António Barreto acredita que a austeridade vai continuar. O sociólogo entende que o PS sofreu um «golpe de partido», que as primárias foram «uma trapalhada» e que António Costa se limita a dizer «a Europa que pague»
António Barreto acredita que a austeridade vai continuar. Entrevistado na TSF e Dinheiro Vivo, o sociólogo afirma que ainda há 10 mil milhões de euros a cortar na despesa pública, e adivinha que «vamos ter mais 3 a 5 anos de dificuldades». Barreto admite que as dificuldades possam manifestar-se através de várias formas: «não sei se vai ser um novo resgate, se vai ser uma reavaliação da dívida, se vai ser uma nova maneira de fazer a austeridade. E acho que isto vai depender da capacidade negocial do Governo junto das instâncias europeias. E da própria situação europeia», afirma.
Uma situação europeia que não deixa adivinhar nada de bom: «as notícias que vêm da União Europeia são todas más. Nada leva a crer que Portugal possa ser ajudado. E já percebemos que nestas coisas ninguém ajuda ninguém, a não ser que seja interessado», garante.
E essa dificuldade, acredita, é mais uma razão para que o país tenha de «zelar o mais rapidamente pelas condições políticas de gestão das dificuldades económicas e financeiras. Isso foi muito mal feito até agora. Não houve um compromisso partidário. Falharam os partidos, falhou o Presidente da República, toda a gente falhou. Agora há que zelar muito seriamente pelas condições políticas da gestão futura da economia e das finanças, que vai ser muito dura»
António Costa fez um «golpe de partido» e limita-se a dizer «a Europa que pague»
António Barreto - que já foi eleito deputado pelo PS, estando há 15 aos desligado da política ativa - não poupa adjetivos na crítica ao líder de facto do Partido Socialista. A começar pela forma como chegou ao poder: «não é um golpe de Estado, porque não foi num Estado, mas é um verdadeiro golpe de partido. Não havia bases estatutárias suficientes para consolidar o que for feito. Isto foi uma trapalhada», argumenta.
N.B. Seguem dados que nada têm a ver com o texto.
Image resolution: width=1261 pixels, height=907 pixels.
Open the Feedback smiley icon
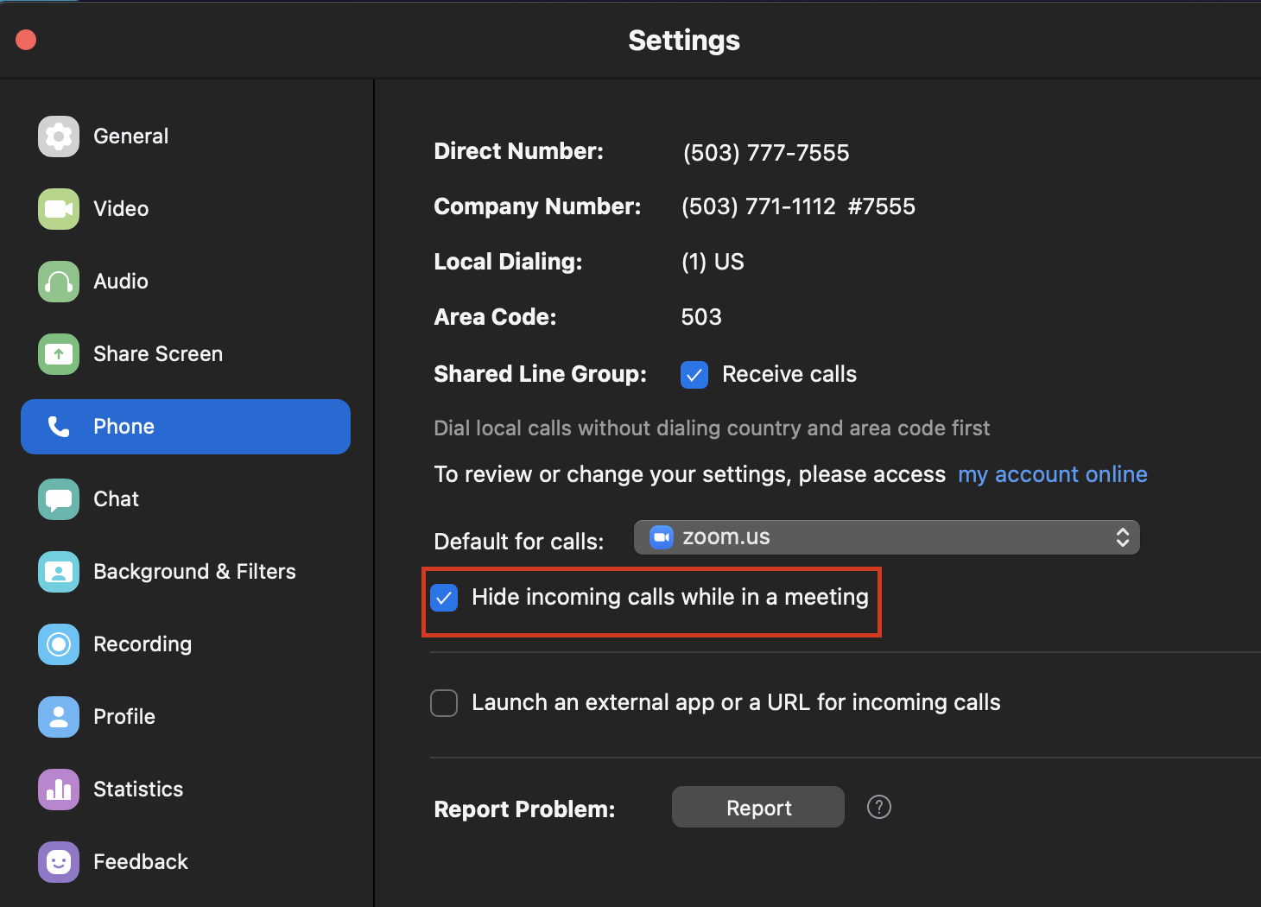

E o sociólogo vai mais longe: entende que depois de uma campanha sem ideias, Costa «vai ter de dizer onde vai buscar recursos para as finanças públicas. Até agora limitou-se a dizer que «é preciso que a Europa pague». Isto não faz sentido. A Europa paga? Paga o quê? Como? Quando? E isso é um programa político, ir pedir à Europa que pague?», questiona.
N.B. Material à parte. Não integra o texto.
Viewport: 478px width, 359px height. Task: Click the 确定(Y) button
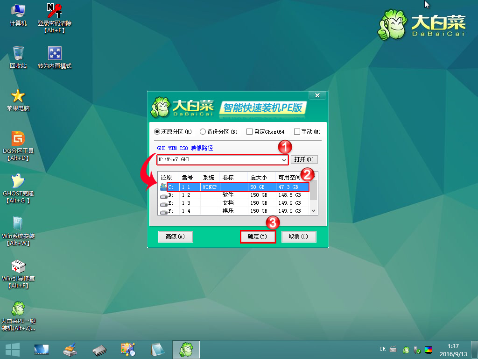click(258, 237)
Quanto à abertura manifestada por António Costa para entendimentos à esquerda no congresso do recém-criado Partido Livre, António Barreto entende que esse momento foi uma «encenação com o partido mais pequeno, o que compromete menos».
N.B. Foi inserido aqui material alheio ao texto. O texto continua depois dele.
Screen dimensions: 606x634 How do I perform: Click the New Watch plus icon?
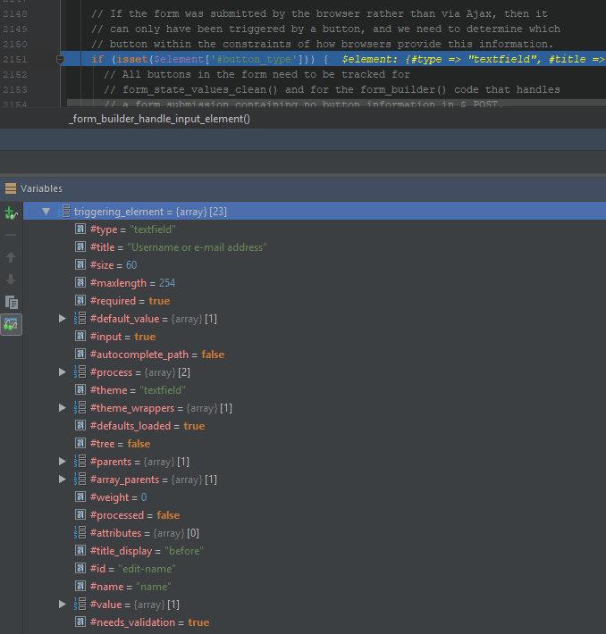tap(11, 213)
Barreto avisa no entanto que a procura de entendimentos com os partidos à esquerda do PS pode levar a dificuldades no próprio Partido Socialista, que tem um «ADN anti-comunista». O sociólogo entende que «está aberta a discussão, timidamente. O António Costa não quis dizer diretamente o que quer fazer. Acho que ele vai esperar pelos resultados do debate, porque ele está em risco de perder o próprio partido, ou do partido se perder».
Cavaco está a «construir memória final do mandato»
António Barreto, que há muito defende a antecipação das legislativas do próximo ano, concorda com a mensagem de Cavaco Silva no 5 de Outubro, quando o Chefe de Estado avisou para os riscos que o sistema partidário corre. Mas a concordância fica por aí: «o Presidente da República contribuiu para isso. O mandato poderia ter sido feito de outra maneira, com mais visibilidade pública». E se Cavaco está preocupado há muito tempo, já o deveria ter dito: «se estas preocupações têm 10 anos, já o devia ter dito há muito tempo. Já devia ter informado o país disso, devia ter dado sinais suficientes no trabalho com os partidos políticos e com o parlamento para mostrar essa preocupação e para apontar caminhos para a solução. Só o faz agora, no final do mandato, porque está a construir a memória final do seu mandato», afirma.